A PEC dos Precatórios, entregue na segunda-feira (9) pelo governo federal ao Congresso Nacional, acaba com a "regra de ouro", uma das principais normas fiscais que vigoram no país desde a Constituição de 1988. Considerado um dos pilares necessários para o equilíbrio das contas públicas, o dispositivo impede a emissão de dívida pelo governo para o pagamento de despesas correntes, como salários e conta de luz, por exemplo.
O problema é que, desde 2014, a arrecadação de tributos e as demais receitas correntes não têm sido suficientes para cobrir todas essas despesas do Orçamento. Os sucessivos rombos nas contas públicas nos últimos anos forçaram todos os governos desde então a pedirem autorização ao Congresso para usar os chamados créditos suplementares, a única exceção hoje prevista na "regra de ouro".

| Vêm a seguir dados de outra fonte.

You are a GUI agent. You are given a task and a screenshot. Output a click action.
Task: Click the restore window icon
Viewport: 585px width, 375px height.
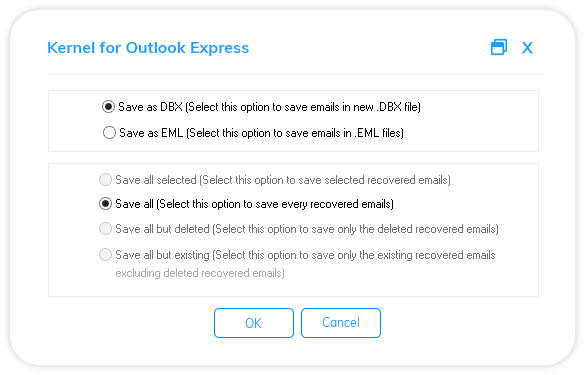(499, 47)
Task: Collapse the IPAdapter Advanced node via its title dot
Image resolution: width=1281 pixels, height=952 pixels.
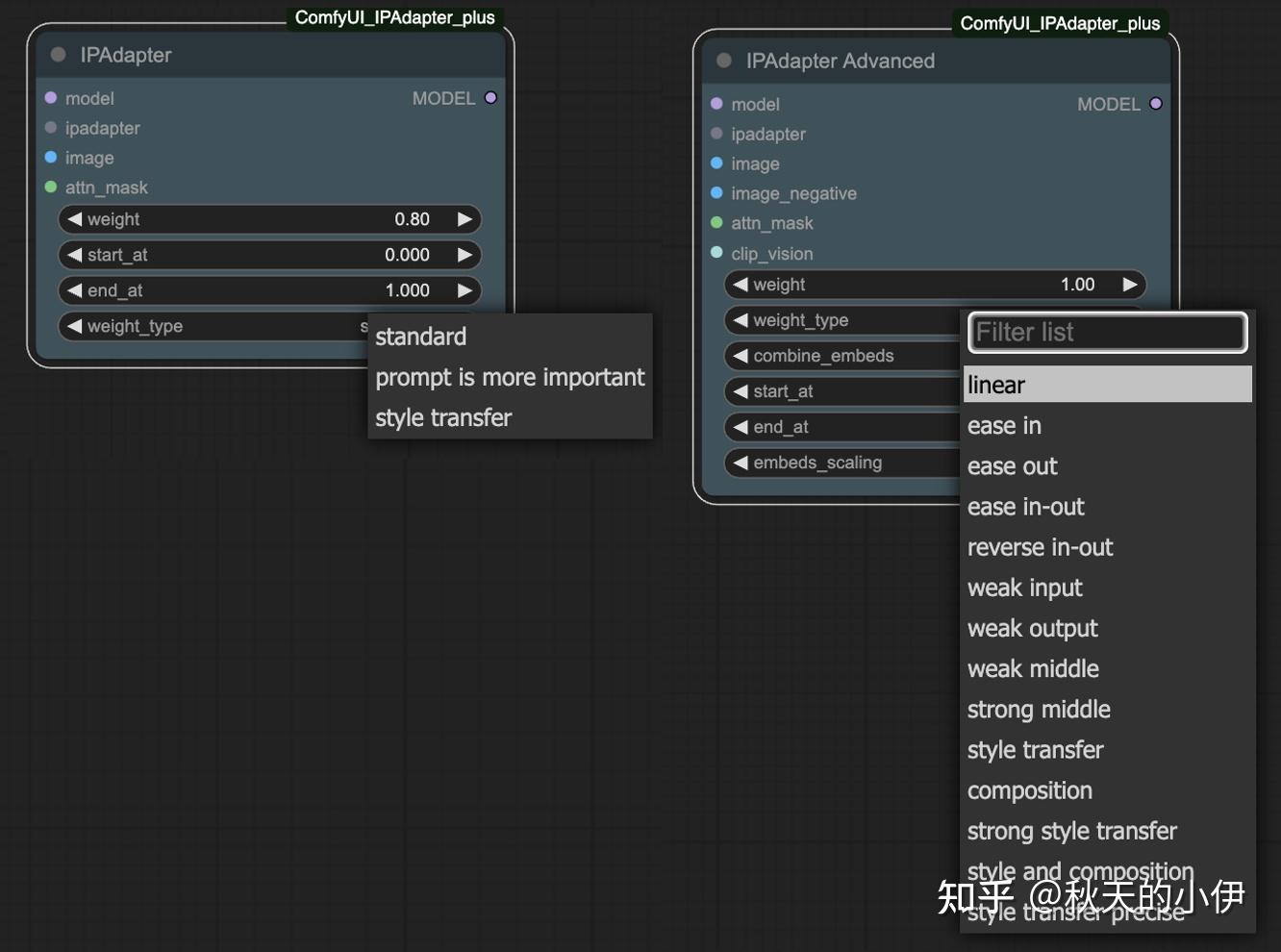Action: 723,60
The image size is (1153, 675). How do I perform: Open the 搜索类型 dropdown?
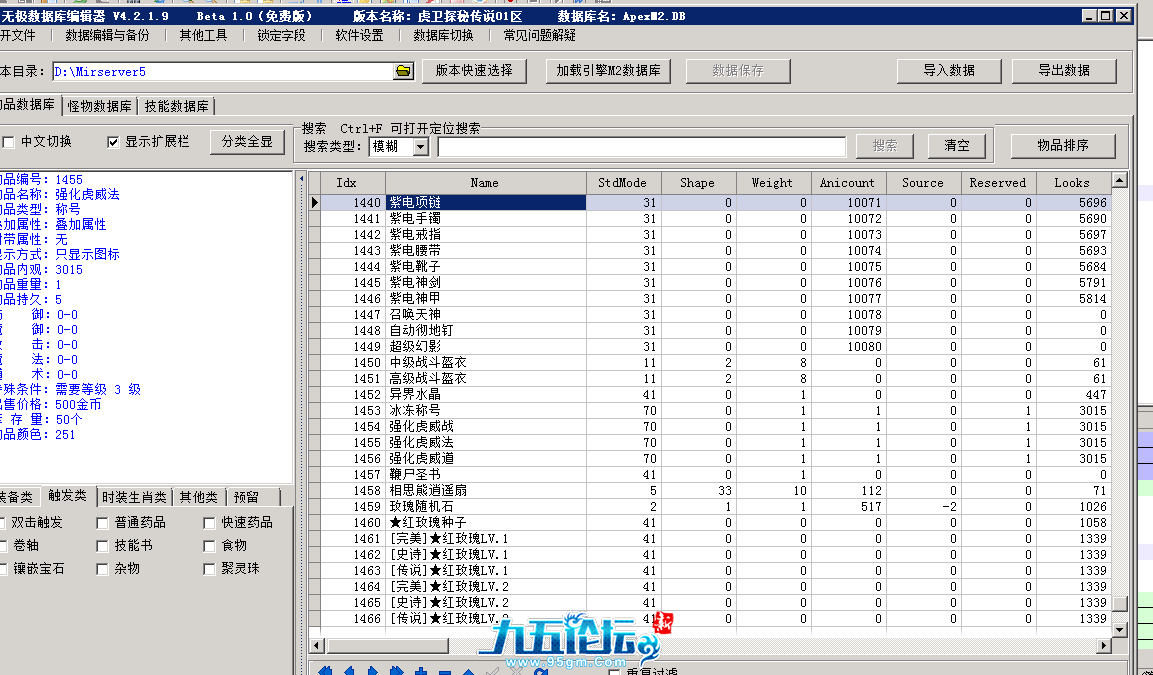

Somente no ano passado, o crédito suplementar aprovado pelo Congresso para burlar a "regra de ouro" totalizou R$ 346,6 bilhões. O valor se refere a despesas orçadas antes mesmo da pandemia que não teriam cobertura pela arrecadação de tributos prevista para 2020. Em 2019, esse crédito extra somou quase R$ 260 bilhões.
Nos últimos anos, o governo enviou ao Congresso propostas orçamentárias incompletas, dependentes da aprovação desses créditos extraordinários para serem de fato executadas em sua totalidade.

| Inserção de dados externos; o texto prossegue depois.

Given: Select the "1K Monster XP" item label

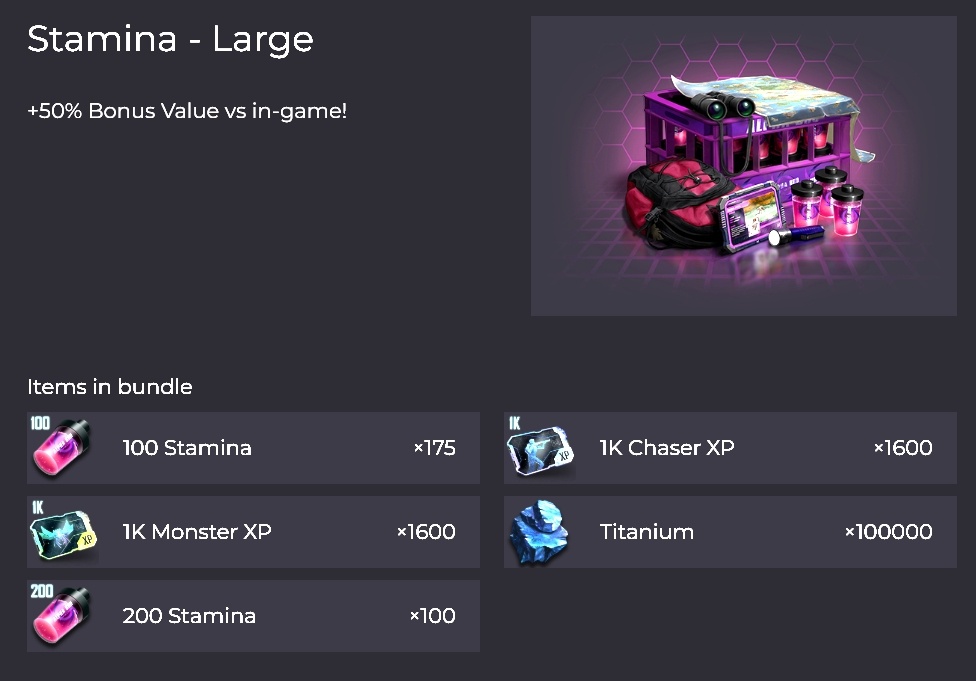Looking at the screenshot, I should tap(197, 532).
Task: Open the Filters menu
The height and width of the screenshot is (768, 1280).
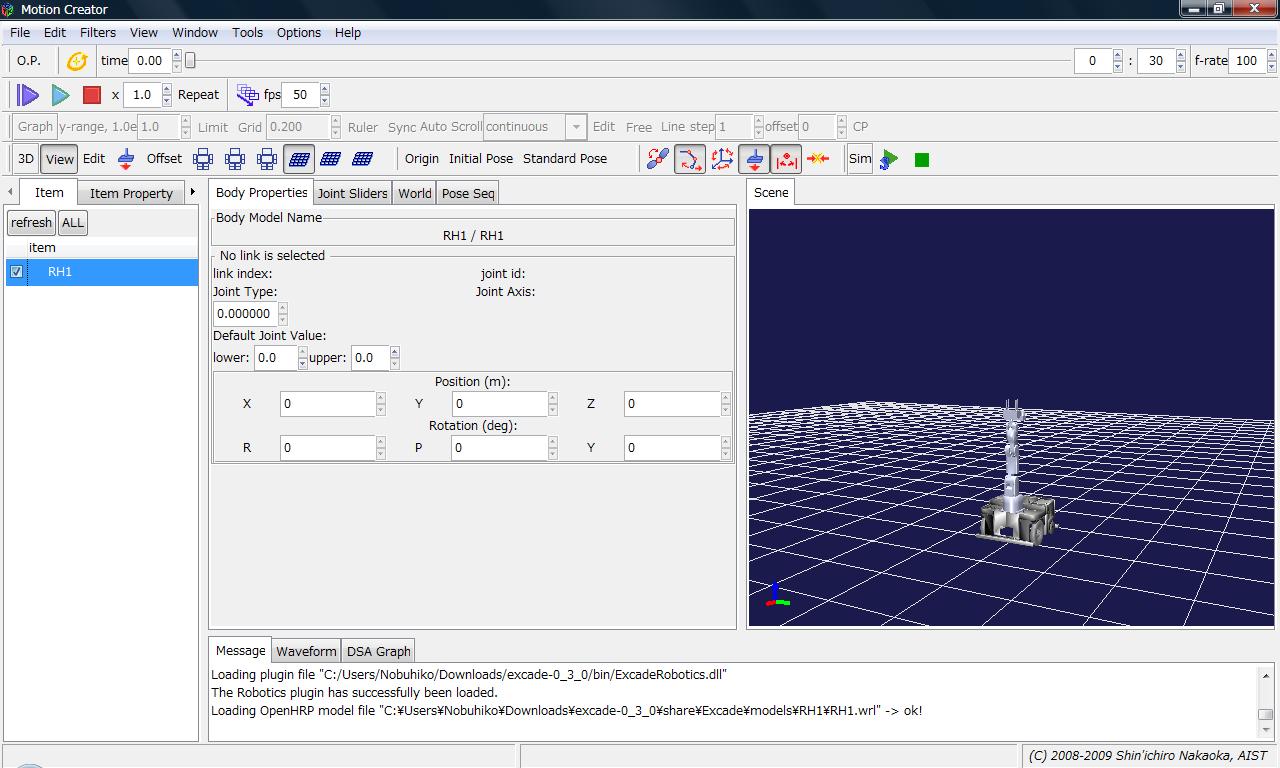Action: pos(98,32)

O que a PEC dos Precatórios propõe agora é simplesmente um novo atalho para burlar a "regra de ouro", permitindo que o governo se endivide para pagar despesas correntes desde que isso já esteja incluído na própria proposta orçamentária.
Dessa forma, o governo não mais precisaria negociar com os parlamentares a aprovação da fatura adicional do orçamento, ficando livre para pagar despesas correntes com a emissão de mais dívida.
Ao ser questionado sobre o fim da "regra de ouro", um técnico que acompanha o Orçamento federal confirmou que a PEC dos Precatórios de fato enterra a norma fiscal, mas avaliou que ela já tinha de fato pouca serventia nos últimos anos — em que o teto de gastos se tornou praticamente a única âncora fiscal do país.
De acordo com o Tesouro Nacional, no acumulado em 12 meses até junho de 2021, as receitas com operações de crédito superaram as despesas em R$ 96,8 bilhões.